Multi-event scheduler
A multi-event-scheduler
What's that
This is a scheduler can execute a control and dataflow configuration, similarly to HLTControlFlowMgr in LHCb.
(see https://iopscience.iop.org/article/10.1088/1742-6596/1525/1/012052/pdf if you are not familiar)
Sharing functionality
Much of the functionality that we introduce here is already existent in Moore and the CPU HLT. Specifically how control and dataflow is set up in the configuration: CompositeNodes define control flow constraints and data flow constraints are defined in the background by requiring that a producer of data runs before its consumer. We have ripped out Moore/PyConf functionality for that (MiniPyConf here), specifically the data_flow and components modules.

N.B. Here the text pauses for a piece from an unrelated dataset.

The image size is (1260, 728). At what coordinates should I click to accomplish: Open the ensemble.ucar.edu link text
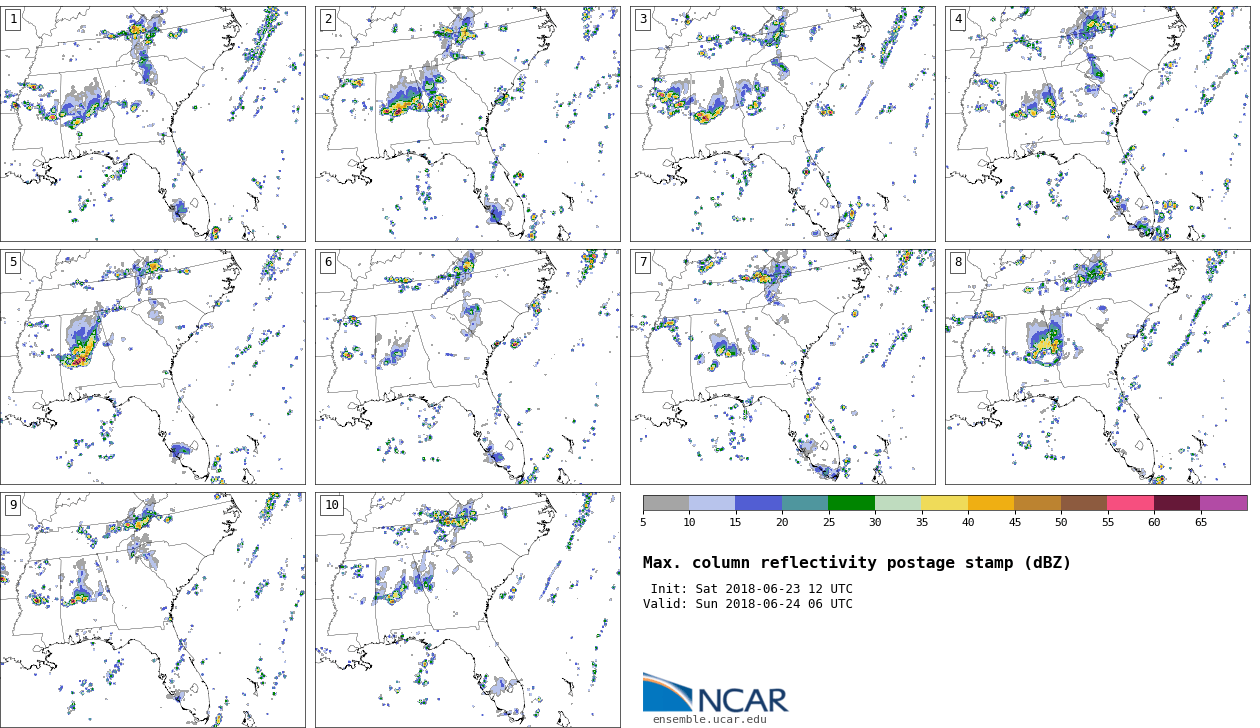pyautogui.click(x=709, y=719)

Overall, Allen configuration looks similar to Moore configuration with this setup.
How does it work
-
From the CompositeNode tree that defines the application, we first extract execution masks for all algorithms. Consider a simple tree: You would like to run algorithms A,B,C in a lazy fashion, with a connecting OR. The masks that the scheduler extracts from this tree are given in the Leafs. B only has to run in case A did not pass, and C only if B and A did not pass.
-
For algorithms that appear multiple times, we merge the execution lists with an ANY relationship
-
we simplify the boolean mask expressions using a solver (sympy.simplify)
-
we gather data and control flow dependencies:
- data dependencies are found by backtracing inputs (PyConf feature)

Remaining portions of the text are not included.